Landsat will remain the indispensable “tool in the toolbox” for decision support to government authorities and private sector decision-makers. Its precision will calibrate other government, commercial, and international observations. Its spectral and spatial characteristics will complement the data generated by others and support new information products and support services.

Landsat provides a domestic baseline capability that complements, rather than competes with, other international systems. While other systems may offer individual improvements in terms of spatial resolution, temporal revisit, or spectral performance, Landsat, with its five-decade record of robust collection, calibration and archiving, and its longstanding service as a global reference to cross-calibrate other missions, improves not only the quality of those systems but the overall quality of the global “system of systems”.

 

Conclusion

Landsat has experienced a remarkable surge in popularity and continued relevance. In 2022, the USGS has fulfilled more requests for Landsat data—at last count, more than 4 billion requests—than in the entire previous 49-year history of the program. That demand for Landsat data is linked to its global utility, free and open access in the cloud, and most importantly, the program’s unrelenting commitment to maintaining the accuracy and precision of these data into the future. It is that commitment to data quality that will perpetuate Landsat’s reputation as the gold standard for all civil and commercial land imaging in the foreseeable future. I am excited about the future of Landsat and appreciate the opportunity to speak with you all today.
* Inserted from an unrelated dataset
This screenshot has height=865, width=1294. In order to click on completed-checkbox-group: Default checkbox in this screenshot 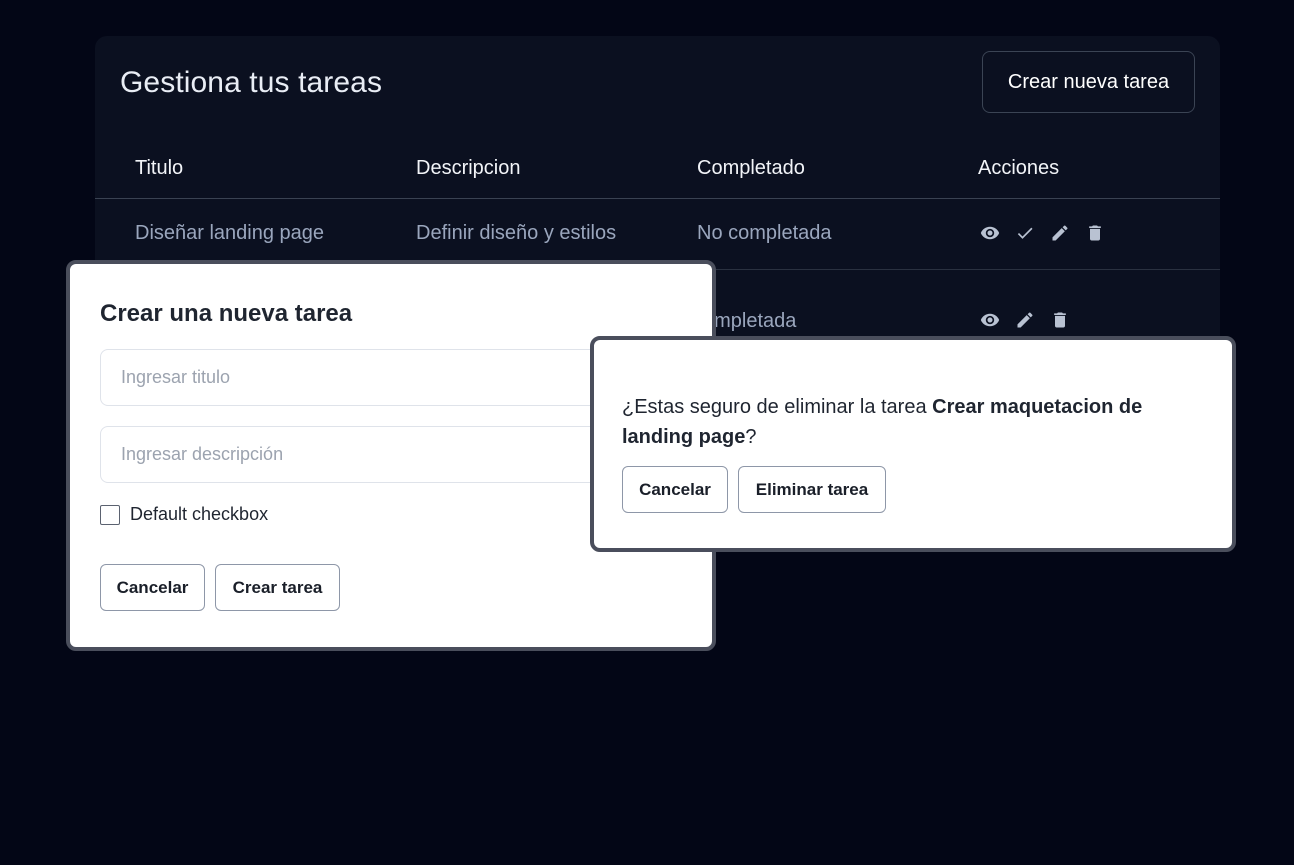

Thank you.

 

Appendix A: Example Images of Landsat scenes

night time satellite image Tern Lake, Yellowstone
WYOMING: This Landsat 8 image from the night of April 20, 2017, shows a newly emerged thermal area, labeled New Feature (white pixels indicate warmth), between the Tern Lake Thermal Area and West Tern Lake in Yellowstone National Park in Wyoming. Red triangles indicate individual mapped thermal features, such as geysers or springs. Image credit: U.S. Geological Survey.

 

Landsat Provisional Actual Evapotranspiration example
COLORADO: These images, using data acquired by Landsat 8 on the morning of July 31, 2018, near Sterling in northeastern Colorado, show natural color surface reflectance of agricultural fields on the left and the actual evapotranspiration (ET) on the right. Evapotranspiration is the quantity of water removed from surfaces by evaporation and plant transpiration. The circles indicate center-pivot irrigation systems, and evapotranspiration measurements can help land and water managers make informed decisions about water use. Hay and corn are produced in the area, among other crops.

 

landsat 7 image over Sanibel Island before Hurricane Ian
FLORIDA: Landsat 7 captured this image of the aftermath of Hurricane Ian in southwestern Florida, including floodwater and sediment in the ocean, on the morning of October 2, 2022. Sanibel Island is shown at the center with Fort Myers Beach and Cape Coral to the right. Naples is the gray urban area in the lower right.

 

Landsat 9 after Hurricane Ian (over Sanibel Island, FL)
FLORIDA: Landsat 9 captured this image of the aftermath of Hurricane Ian in southwestern Florida on the morning of October 6, 2022. Sanibel Island is shown in the center, with breaches in the Sanibel Causeway that connects the island with the mainland. (White clouds also appear in this image.)

 

Landsat 9 after Hurricane Ian (over New Smyrna Beach, FL)
FLORIDA: Landsat 9 captured this image of the aftermath of Hurricane Ian in eastern Florida on the morning of October 6, 2022. It shows the coast and New Smyrna Beach, which experienced extensive flooding.

 

 

Landsat 9 after Hurricane Ian (over Brunswick, GA)
GEORGIA: Landsat 9 captured this image of the aftermath of Hurricane Ian on the Georgia coast on the morning of October 6, 2022. It shows the area of Brunswick, Georgia (top left), and sediment spreading out from the shoreline.